== What you are asked to do ==
Format the lines below as a JSON array of strings, one string per line, skipping any blank lines and leaving the pictures out.
━━━ Excerpted data
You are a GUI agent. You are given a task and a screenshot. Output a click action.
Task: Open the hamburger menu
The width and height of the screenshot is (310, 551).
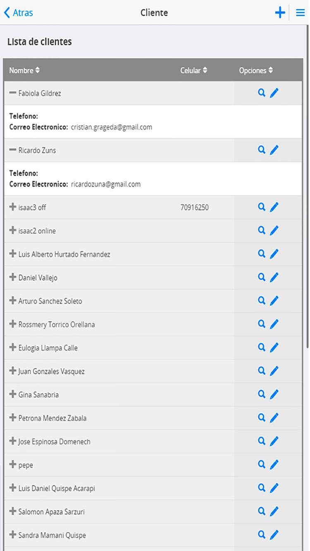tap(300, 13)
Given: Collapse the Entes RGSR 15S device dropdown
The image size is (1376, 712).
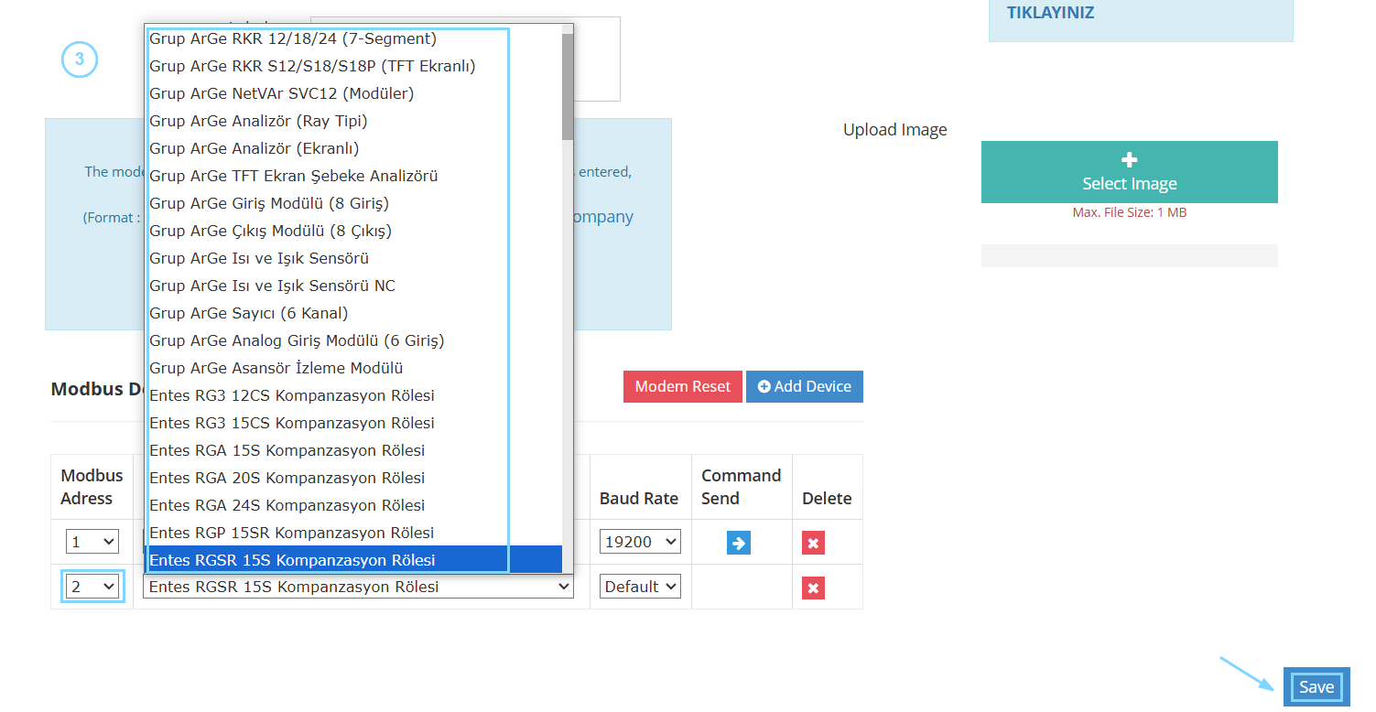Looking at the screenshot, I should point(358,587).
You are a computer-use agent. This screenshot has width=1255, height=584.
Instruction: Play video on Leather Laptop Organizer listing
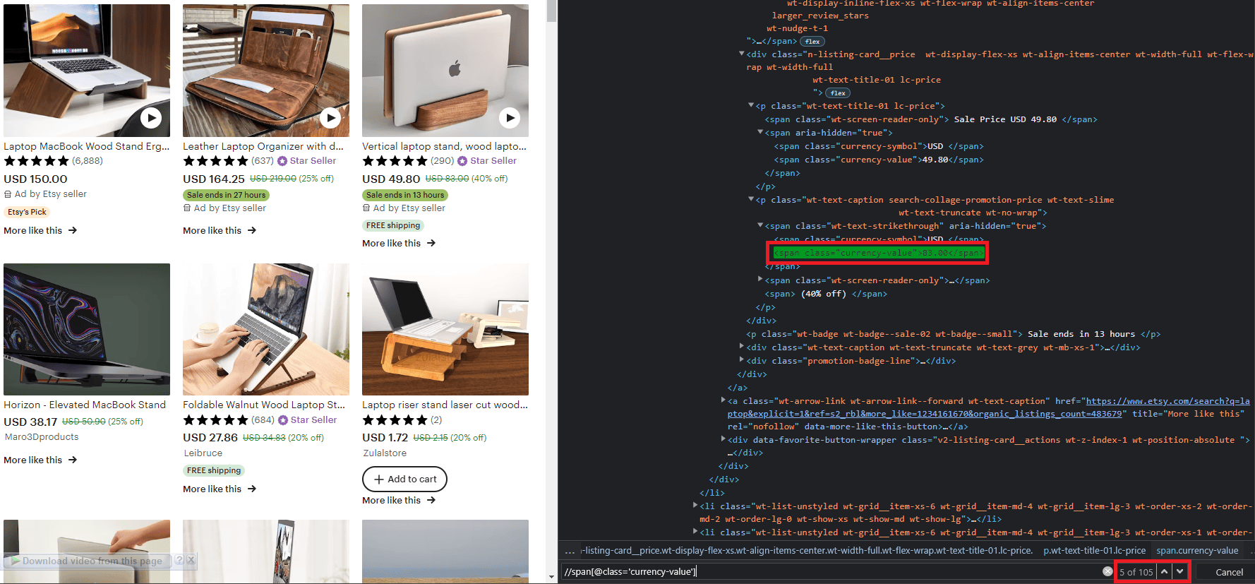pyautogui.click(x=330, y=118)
━━━━━━
== Completed exercise ==
[
  "You are a GUI agent. You are given a task and a screenshot. Output a click action.",
  "Task: Open the hamburger menu",
  "The width and height of the screenshot is (310, 551).",
  "tap(300, 13)",
  "Given: Collapse the Entes RGSR 15S device dropdown",
  "The image size is (1376, 712).",
  "Looking at the screenshot, I should point(358,587).",
  "You are a computer-use agent. This screenshot has width=1255, height=584.",
  "Instruction: Play video on Leather Laptop Organizer listing",
  "pyautogui.click(x=330, y=118)"
]